2) Sharing my knowledge doesn’t hurt my chances of getting someone’s business. In fact, when a potential client is ready to actually sit down and create a visual brand for their business, who do you think they'll come to? Will they turn to the company that's been on blast about their services and prices on Facebook, or will they come to the person who was helpful to them when they were sitting down to research their business' needs and showed them (not told them) how they could provide value. (Hint: it's the second one.)
A Better Small Business Social Media Strategy
So, when you’re planning your small business social media strategy, I highly encourage you to prioritize being helpful before all else.
Some ways to do this:
- Think about your most commonly asked questions and answer them in a series of posts.
- Think about what your potential client might be searching for online, and post about those things.
- Share expert tips or quick glimpses into your own practices and processes that might help your clients.
- Tell a story about how you started your business, your other interests or your family.

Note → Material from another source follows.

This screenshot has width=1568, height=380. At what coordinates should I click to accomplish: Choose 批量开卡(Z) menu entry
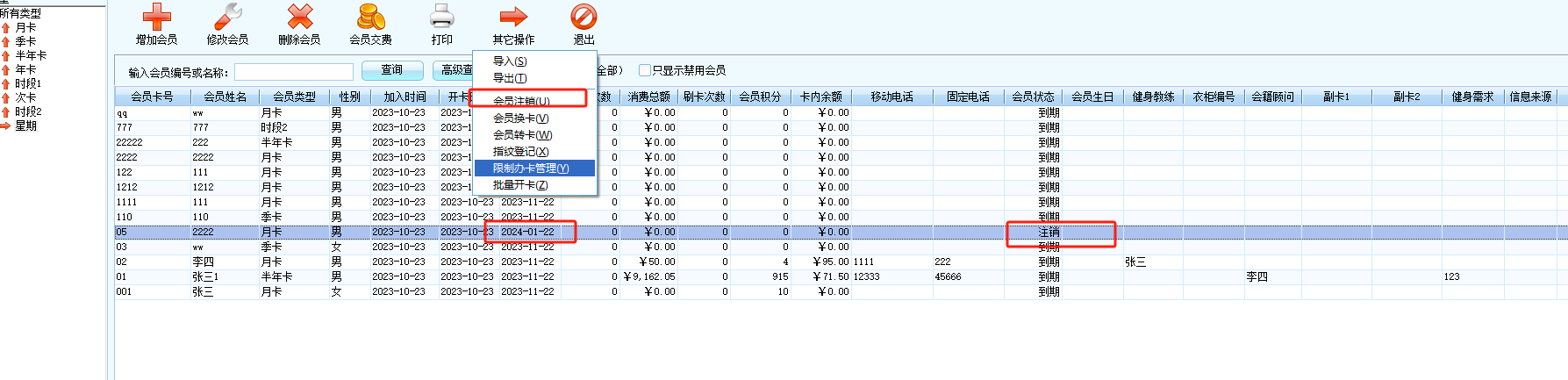pos(520,185)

Now, you can't forget about promoting your products or services entirely. The key is to ensure your helpful content is closely aligned with what your ideal client would pay you for. A marketing firm would share marketing tips, for example, while a pool cleaning company might share cleaning hacks to make pool maintenance easier.
The overall goal, of course, has not changed: to gain clients and earn money.
But by being helpful first, and selling second, you’ll help your audience more quickly come to know, like and trust you. Then, when it comes time to make a promotional post or feature one of your services in a post, it won't seem overly sales-y, it will be a natural extension of your regular content. It will be taken more seriously, too, because your followers will have grown to trust your expert knowledge.
So don’t be your MLM friend - you’re better than that! Take a look at your own social media practices and see if they might need a tune-up.